A oltre nove anni dal pestaggio e dalla morte di Stefano Cucchi, il geometra di 32 anni deceduto il 22 ottobre del 2009 all’ospedale Sandro Pertini, sei giorni dopo essere stato arrestato dai carabinieri della stazione Appia per detenzione di stupefacenti, la procura di Roma chiede il processo per otto militari dell’Arma (dal generale Alessandro Casarsa in giù).

Vengono contestati, a vario titolo, i reati di falso ideologico, omessa denuncia, favoreggiamento e calunnia.

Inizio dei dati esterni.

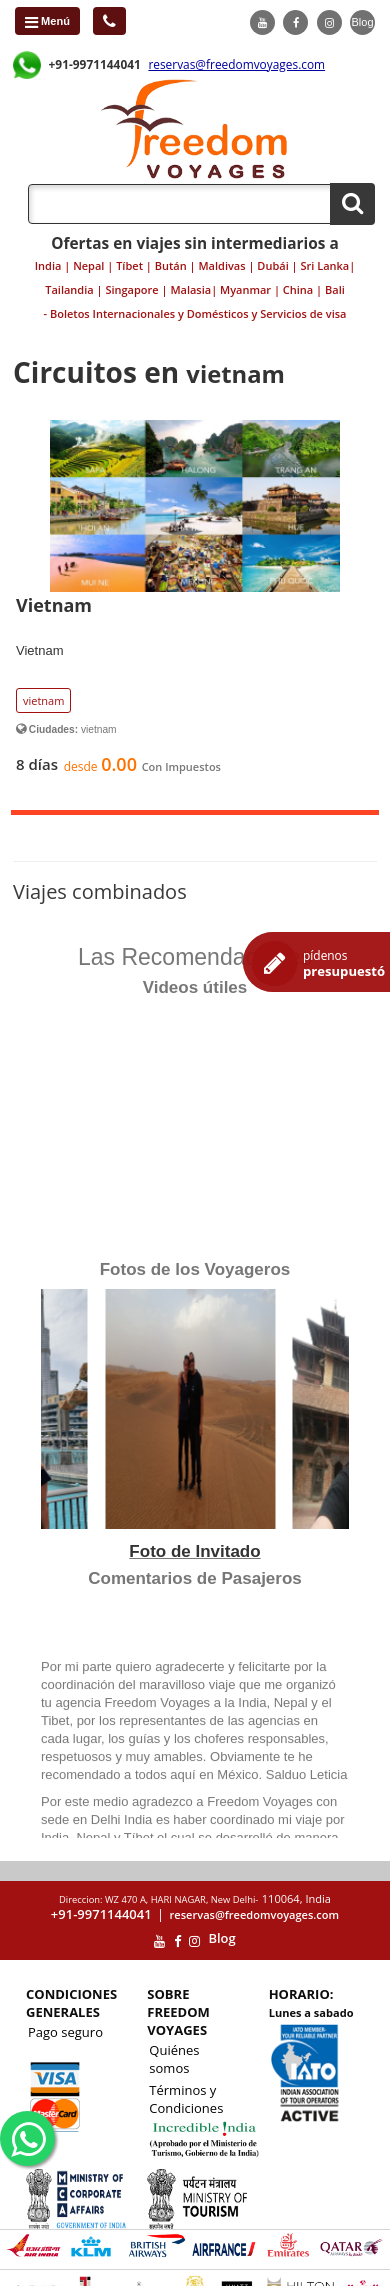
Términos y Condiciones (186, 2099)
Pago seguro (65, 2032)
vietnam (43, 700)
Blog (362, 22)
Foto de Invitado (194, 1551)
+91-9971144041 (95, 64)
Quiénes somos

Le accuse, formulate dal pm Giovanni Musarò e dal procuratore Giuseppe Pignatone, fanno riferimento a quelle condotte che portarono a modificare le due annotazioni di servizio, redatte all’indomani della morte di Cucchi e relative al suo stato di salute quando, la notte tra il 15 e 16 ottobre 2009, a pestaggio avvenuto, venne portato alla caserma di Tor Sapienza.

E alla mancata consegna in originale di quei documenti che la magistratura aveva sollecitato ai carabinieri nel novembre del 2015, quando era appena partita la nuova indagine e i tre agenti della polizia penitenziaria, all’inizio della vicenda accusati e finito sotto processo per le botte, erano stati definitivamente assolti dalla Corte di Cassazione.

A rischiare il processo, oltre al generale Alessandro Casarsa, sono il colonnello Francesco Cavallo, il colonnello Luciano Soligo e poi Massimiliano Colombo Labriola, Francesco Di Sano : per tutti l’accusa è di falso. Ci sono poi il colonnello Lorenzo Sabatino e il capitano Tiziano Testarmata, che rispondono di favoreggiamento ed omessa denuncia. Chiude la lista il carabiniere Luca De Cianni, militare autore di una nota di pg, cui sono attribuiti il falso e la calunnia ai danni del supertestimone, il collega Riccardo Casamassima.